**Task requirements:** Duplicate the following entries line for line, keeping every character the same.

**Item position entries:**
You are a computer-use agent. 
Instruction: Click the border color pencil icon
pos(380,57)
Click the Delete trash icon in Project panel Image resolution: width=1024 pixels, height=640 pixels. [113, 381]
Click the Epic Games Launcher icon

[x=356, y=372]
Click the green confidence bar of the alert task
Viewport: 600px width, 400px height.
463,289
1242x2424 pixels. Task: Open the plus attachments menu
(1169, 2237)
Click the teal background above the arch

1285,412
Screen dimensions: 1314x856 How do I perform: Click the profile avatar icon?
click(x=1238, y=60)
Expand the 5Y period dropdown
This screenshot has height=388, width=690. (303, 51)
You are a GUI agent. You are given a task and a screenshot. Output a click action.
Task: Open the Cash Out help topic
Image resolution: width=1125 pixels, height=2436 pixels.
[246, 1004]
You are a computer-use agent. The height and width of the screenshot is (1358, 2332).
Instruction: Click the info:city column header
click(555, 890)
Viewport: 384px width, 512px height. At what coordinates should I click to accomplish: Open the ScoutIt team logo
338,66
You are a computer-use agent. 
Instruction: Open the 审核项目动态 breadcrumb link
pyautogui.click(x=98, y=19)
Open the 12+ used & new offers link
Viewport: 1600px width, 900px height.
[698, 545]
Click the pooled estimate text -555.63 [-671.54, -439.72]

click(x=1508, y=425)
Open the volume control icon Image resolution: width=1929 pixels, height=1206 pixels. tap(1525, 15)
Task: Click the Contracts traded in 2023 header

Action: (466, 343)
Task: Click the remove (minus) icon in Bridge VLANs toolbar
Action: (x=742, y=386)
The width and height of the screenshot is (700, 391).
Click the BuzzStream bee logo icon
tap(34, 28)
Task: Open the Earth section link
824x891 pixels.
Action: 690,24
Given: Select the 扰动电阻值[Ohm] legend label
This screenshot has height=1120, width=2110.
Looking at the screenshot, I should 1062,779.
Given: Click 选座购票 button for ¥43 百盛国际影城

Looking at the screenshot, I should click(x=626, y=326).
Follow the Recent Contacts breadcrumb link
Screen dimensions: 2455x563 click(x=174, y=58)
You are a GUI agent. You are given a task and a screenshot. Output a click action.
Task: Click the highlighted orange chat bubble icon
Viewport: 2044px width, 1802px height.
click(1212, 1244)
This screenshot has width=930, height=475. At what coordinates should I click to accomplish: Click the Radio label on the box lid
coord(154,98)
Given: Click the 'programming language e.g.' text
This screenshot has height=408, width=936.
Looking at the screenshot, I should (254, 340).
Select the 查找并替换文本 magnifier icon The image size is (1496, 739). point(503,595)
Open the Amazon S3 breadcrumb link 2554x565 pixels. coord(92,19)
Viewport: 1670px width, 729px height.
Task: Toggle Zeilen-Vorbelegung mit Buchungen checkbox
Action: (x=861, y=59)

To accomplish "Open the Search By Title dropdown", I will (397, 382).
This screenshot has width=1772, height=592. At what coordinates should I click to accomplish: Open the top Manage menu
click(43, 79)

**Result for this task:**
You are a computer-use agent. 
Instruction: Click the border color pencil icon
pos(380,57)
Click the Delete trash icon in Project panel Image resolution: width=1024 pixels, height=640 pixels. [113, 381]
Click the Epic Games Launcher icon

[x=356, y=372]
Click the green confidence bar of the alert task
Viewport: 600px width, 400px height.
463,289
1242x2424 pixels. Task: Open the plus attachments menu
(1169, 2237)
Click the teal background above the arch

1285,412
Screen dimensions: 1314x856 How do I perform: Click the profile avatar icon?
click(x=1238, y=60)
Expand the 5Y period dropdown
This screenshot has height=388, width=690. (303, 51)
You are a GUI agent. You are given a task and a screenshot. Output a click action.
Task: Open the Cash Out help topic
Image resolution: width=1125 pixels, height=2436 pixels.
[246, 1004]
You are a computer-use agent. The height and width of the screenshot is (1358, 2332).
Instruction: Click the info:city column header
click(555, 890)
Viewport: 384px width, 512px height. At what coordinates should I click to accomplish: Open the ScoutIt team logo
338,66
You are a computer-use agent. 
Instruction: Open the 审核项目动态 breadcrumb link
pyautogui.click(x=98, y=19)
Open the 12+ used & new offers link
Viewport: 1600px width, 900px height.
[698, 545]
Click the pooled estimate text -555.63 [-671.54, -439.72]

click(x=1508, y=425)
Open the volume control icon Image resolution: width=1929 pixels, height=1206 pixels. tap(1525, 15)
Task: Click the Contracts traded in 2023 header

Action: (466, 343)
Task: Click the remove (minus) icon in Bridge VLANs toolbar
Action: (x=742, y=386)
The width and height of the screenshot is (700, 391).
Click the BuzzStream bee logo icon
tap(34, 28)
Task: Open the Earth section link
824x891 pixels.
Action: 690,24
Given: Select the 扰动电阻值[Ohm] legend label
This screenshot has height=1120, width=2110.
Looking at the screenshot, I should 1062,779.
Given: Click 选座购票 button for ¥43 百盛国际影城

Looking at the screenshot, I should click(x=626, y=326).
Follow the Recent Contacts breadcrumb link
Screen dimensions: 2455x563 click(x=174, y=58)
You are a GUI agent. You are given a task and a screenshot. Output a click action.
Task: Click the highlighted orange chat bubble icon
Viewport: 2044px width, 1802px height.
click(1212, 1244)
This screenshot has width=930, height=475. At what coordinates should I click to accomplish: Click the Radio label on the box lid
coord(154,98)
Given: Click the 'programming language e.g.' text
This screenshot has height=408, width=936.
Looking at the screenshot, I should (254, 340).
Select the 查找并替换文本 magnifier icon The image size is (1496, 739). point(503,595)
Open the Amazon S3 breadcrumb link 2554x565 pixels. coord(92,19)
Viewport: 1670px width, 729px height.
Task: Toggle Zeilen-Vorbelegung mit Buchungen checkbox
Action: (x=861, y=59)

To accomplish "Open the Search By Title dropdown", I will (397, 382).
This screenshot has width=1772, height=592. At what coordinates should I click to accomplish: Open the top Manage menu
click(43, 79)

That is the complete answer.